Saved entries:
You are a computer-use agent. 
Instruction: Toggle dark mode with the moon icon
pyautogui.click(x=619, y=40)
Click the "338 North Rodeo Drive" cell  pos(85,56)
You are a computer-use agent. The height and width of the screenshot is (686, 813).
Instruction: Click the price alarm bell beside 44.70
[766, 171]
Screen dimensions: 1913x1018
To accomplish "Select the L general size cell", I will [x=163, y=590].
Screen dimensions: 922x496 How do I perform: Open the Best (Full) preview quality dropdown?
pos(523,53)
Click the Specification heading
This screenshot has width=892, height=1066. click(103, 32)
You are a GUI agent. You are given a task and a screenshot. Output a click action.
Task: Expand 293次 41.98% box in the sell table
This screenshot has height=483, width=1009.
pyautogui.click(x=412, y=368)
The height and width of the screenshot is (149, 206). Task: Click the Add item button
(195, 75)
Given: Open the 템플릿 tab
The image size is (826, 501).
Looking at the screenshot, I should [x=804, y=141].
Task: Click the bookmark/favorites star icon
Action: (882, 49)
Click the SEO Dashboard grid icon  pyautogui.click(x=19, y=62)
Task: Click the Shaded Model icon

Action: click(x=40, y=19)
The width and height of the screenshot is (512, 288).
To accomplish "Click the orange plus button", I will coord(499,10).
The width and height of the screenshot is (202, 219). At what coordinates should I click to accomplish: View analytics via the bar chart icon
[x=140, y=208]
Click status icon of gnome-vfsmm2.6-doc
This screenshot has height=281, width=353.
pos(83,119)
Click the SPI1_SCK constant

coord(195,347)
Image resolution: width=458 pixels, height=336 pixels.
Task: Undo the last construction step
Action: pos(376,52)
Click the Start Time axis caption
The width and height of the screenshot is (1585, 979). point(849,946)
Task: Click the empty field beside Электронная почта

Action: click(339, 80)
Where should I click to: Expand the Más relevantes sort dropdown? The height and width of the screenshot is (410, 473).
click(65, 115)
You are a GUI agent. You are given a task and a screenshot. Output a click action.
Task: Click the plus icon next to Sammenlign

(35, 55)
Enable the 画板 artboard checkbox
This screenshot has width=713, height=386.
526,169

ASSIGNMENT ::
Every record shown above should be set down again exactly.

RESPONSE ::
You are a computer-use agent. 
Instruction: Toggle dark mode with the moon icon
pyautogui.click(x=619, y=40)
Click the "338 North Rodeo Drive" cell  pos(85,56)
You are a computer-use agent. The height and width of the screenshot is (686, 813).
Instruction: Click the price alarm bell beside 44.70
[766, 171]
Screen dimensions: 1913x1018
To accomplish "Select the L general size cell", I will [x=163, y=590].
Screen dimensions: 922x496 How do I perform: Open the Best (Full) preview quality dropdown?
pos(523,53)
Click the Specification heading
This screenshot has width=892, height=1066. click(103, 32)
You are a GUI agent. You are given a task and a screenshot. Output a click action.
Task: Expand 293次 41.98% box in the sell table
This screenshot has height=483, width=1009.
pyautogui.click(x=412, y=368)
The height and width of the screenshot is (149, 206). Task: Click the Add item button
(195, 75)
Given: Open the 템플릿 tab
The image size is (826, 501).
Looking at the screenshot, I should [x=804, y=141].
Task: Click the bookmark/favorites star icon
Action: (882, 49)
Click the SEO Dashboard grid icon  pyautogui.click(x=19, y=62)
Task: Click the Shaded Model icon

Action: click(x=40, y=19)
The width and height of the screenshot is (512, 288).
To accomplish "Click the orange plus button", I will coord(499,10).
The width and height of the screenshot is (202, 219). At what coordinates should I click to accomplish: View analytics via the bar chart icon
[x=140, y=208]
Click status icon of gnome-vfsmm2.6-doc
This screenshot has height=281, width=353.
pos(83,119)
Click the SPI1_SCK constant

coord(195,347)
Image resolution: width=458 pixels, height=336 pixels.
Task: Undo the last construction step
Action: pos(376,52)
Click the Start Time axis caption
The width and height of the screenshot is (1585, 979). point(849,946)
Task: Click the empty field beside Электронная почта

Action: click(339, 80)
Where should I click to: Expand the Más relevantes sort dropdown? The height and width of the screenshot is (410, 473).
click(65, 115)
You are a GUI agent. You are given a task and a screenshot. Output a click action.
Task: Click the plus icon next to Sammenlign

(35, 55)
Enable the 画板 artboard checkbox
This screenshot has width=713, height=386.
526,169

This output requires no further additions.